In an article called ‘Mary Poppins, and a Nanny’s Shameful Flirting With Blackface,’ he says Poppins’ face gets covered in soot as she goes up the chimney, but instead of wiping it clean she adds more and “blackens up.”

He also refers to passages in P.L. Travers’ original books that were racist, including a line where a housemaid says “Don’t touch me, you black heathen,” to a chimney sweep. end quote.

She said that because he was covered in soot, not because he was a person of colour. And the chimney sweep scene was about… chimney sweeps, who were always covered in soot. It is nothing to do with race. quote.

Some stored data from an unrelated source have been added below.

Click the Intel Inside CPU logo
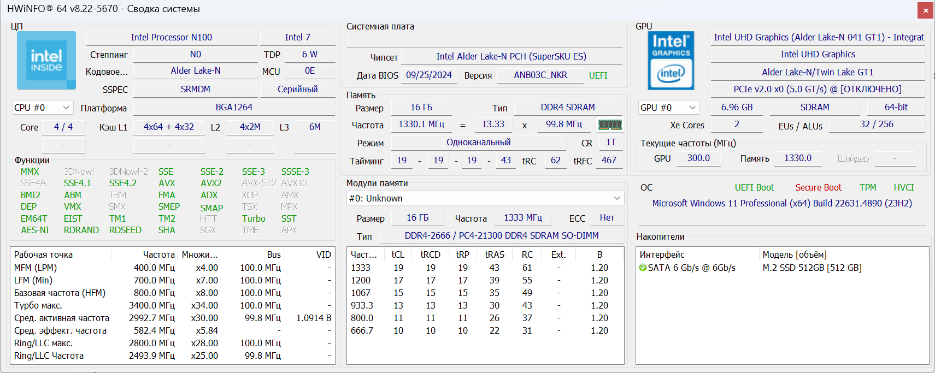The image size is (935, 373). click(46, 61)
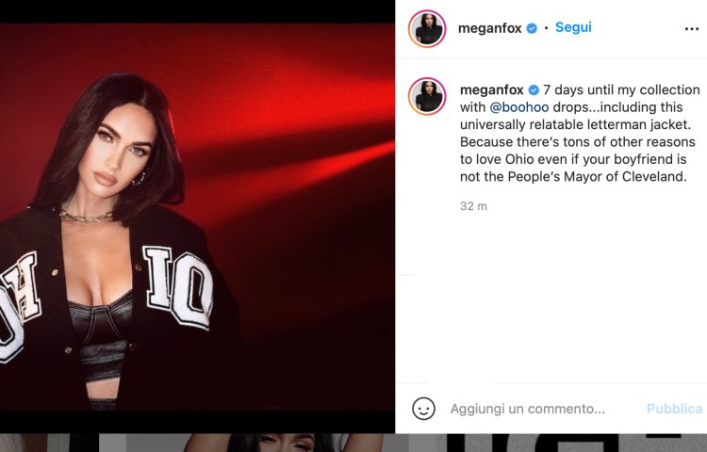
Task: Open the emoji picker smiley icon
Action: (423, 409)
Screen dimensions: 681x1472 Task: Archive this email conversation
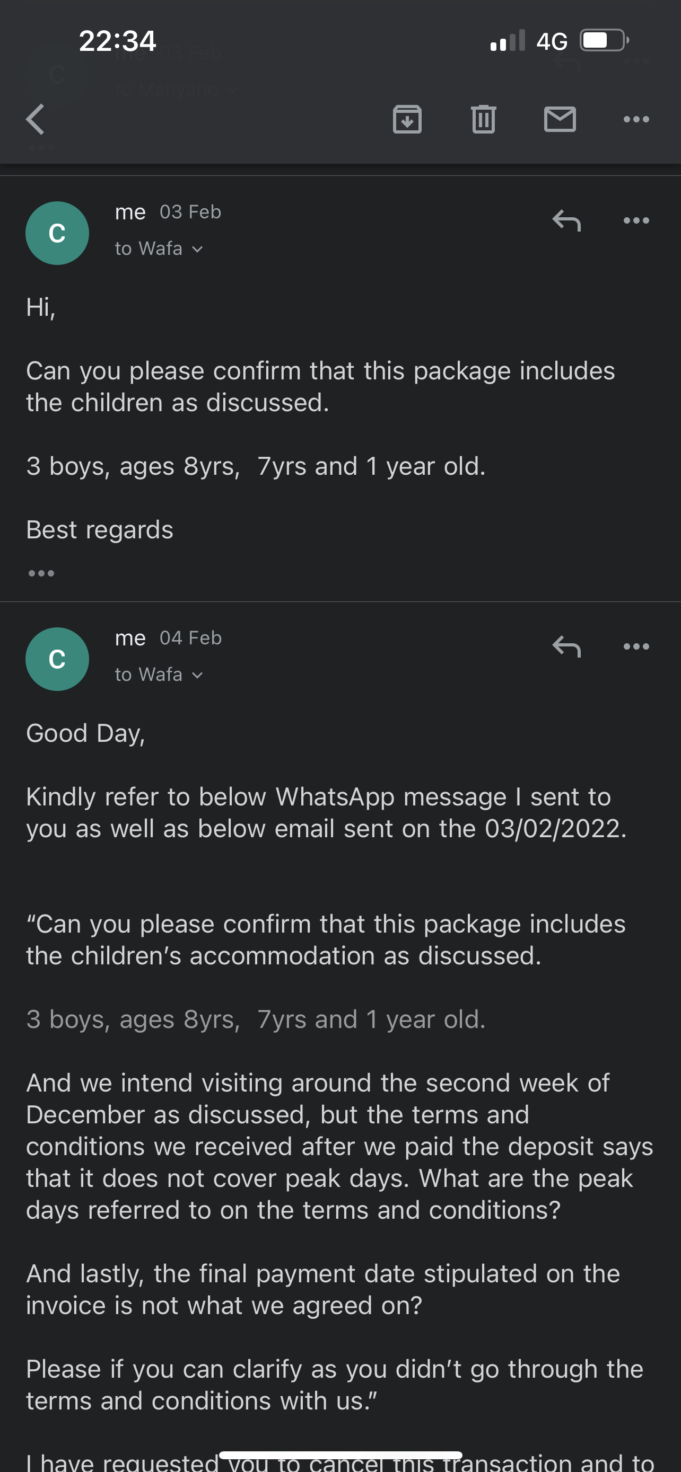click(407, 119)
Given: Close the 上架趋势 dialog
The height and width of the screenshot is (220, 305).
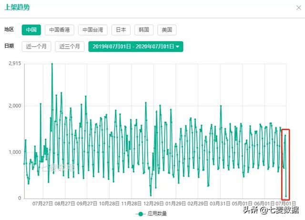Looking at the screenshot, I should [299, 8].
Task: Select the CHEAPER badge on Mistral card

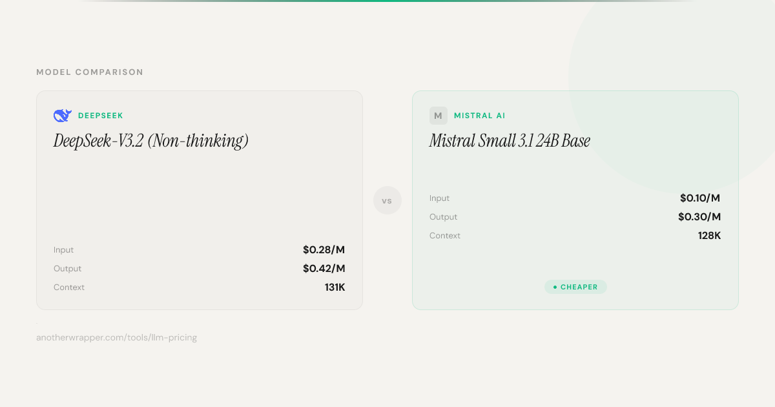Action: tap(575, 287)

“The 1964 film replays this racial panic in a farcical key,” he writes. “When the dark figures of the chimney sweeps Step in Time on a roof and a naval buffoon, Admiral Boom shouts, we’re in on the joke, such as it is: These aren’t really black Africans; they’re grinning white dancers in blackface. It’s a parody of black menace; it’s even posted on a white nationalist website as evidence of the film’s racial hierarchy.” end quote.

Is nothing sacred any more? The film was about nothing to do with race at all. quote.

Professor Pollack-Pelzner defended his article, telling the Mail on Sunday: “I just hope some of that energy can go to Disney as well and ask them to think a little bit more about how their new movies connect with the past.”

  Newshub end quote.

Disney’s new movies are so ultra politically correct that they are totally boring these days. Instead of looking briefly into a magical world, most of them are out and out lectures. No wonder all the film companies are losing revenue.

This movie was made in 1964. It was at the time of the civil rights movement in the US. The word ‘nigger’ was in regular use, but this was a British movie, based on a children’s book. There was never anything racist about it, nor was it ever intended to be about race. I despair when people try to rewrite history, when they take something innocent and enchanting and turn it into something sinister and evil.

No one is ever going to fix the problems in the world by turning everything into a race issue. That approach divides rather than unites us all. Leave Mary Poppins alone. Nothing, it seems, is sacred any more.